Concern is growing about pollution from floating plastic debris, which can be become entangled with or ingested by wildlife. In contrast, pollution by microplastics has received little scientific or regulatory attention, say the researchers.
Microplastics enter the oceans via wastewater and through the breakdown of plastic debris and have been shown to be persistent in surface and deep ocean waters and in deep sea sediments.
Tests have shown that a single polyester fleece jacket can release more than 1,900 fibres per wash, while around half of discarded plastics are buoyant in seawater and maybe subject to degradation by ultraviolet radiation and decomposition. More than half of the research stations in the Antarctic have no wastewater treatment systems, the research reports.
To estimate the level of microplastics currently in the Southern Ocean, the research team analysed existing data and samples taken from around the Peruvian base on King George Island.
It’s estimated that up to 500kg of microplastic particles from personal care products and up to 25.5 billion clothing fibres enter the Southern Ocean per decade as a result of tourism, fishing and scientific research activities. While this is negligible at the scale of the Southern Ocean, the researchers say it may be significant at a local scale.

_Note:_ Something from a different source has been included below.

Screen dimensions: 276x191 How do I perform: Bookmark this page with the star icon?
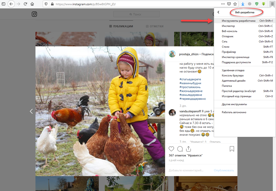click(235, 4)
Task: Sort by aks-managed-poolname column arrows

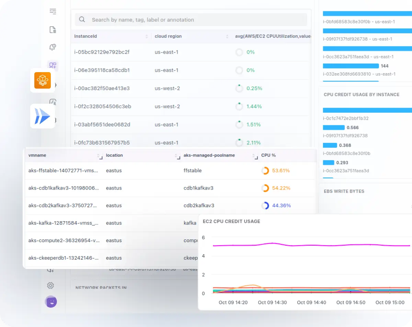Action: [254, 156]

The research was carried out in association with the Cientifica del Sur University in Peru.
Dr Huw Griffiths, a marine biogeographer with the British Antarctic Survey and co-author of the research, said: “The threats to marine ecosystems presented by microplastics have been identified as a major global conservation issue but major questions concerning plastic in the Southern Ocean remain unanswered.
“Our understanding of the sources and fate of plastics in these waters is limited at best. Given the low numbers of people present in the Antarctic, direct input of microplastic from wastewater is likely to be below detectable limits at a Southern Ocean scale.
“However, microplastics generated from macroplastic degradation or transferred into the Southern Ocean across the polar front may be a major contributor to the high levels of microplastics recorded at some open ocean sites.
“In addition to tighter regional regulation on the use and release of plastics in the Southern Ocean, we believe that a greater understanding of their distribution and impact is required. To understand fully the sources and scale of this pollution would require an internationally co-ordinated effort.”
'Microplastics in the Antarctic marine system: An emerging area of research’ –was published in the Science of the Total Environment and is available at ScienceDirect.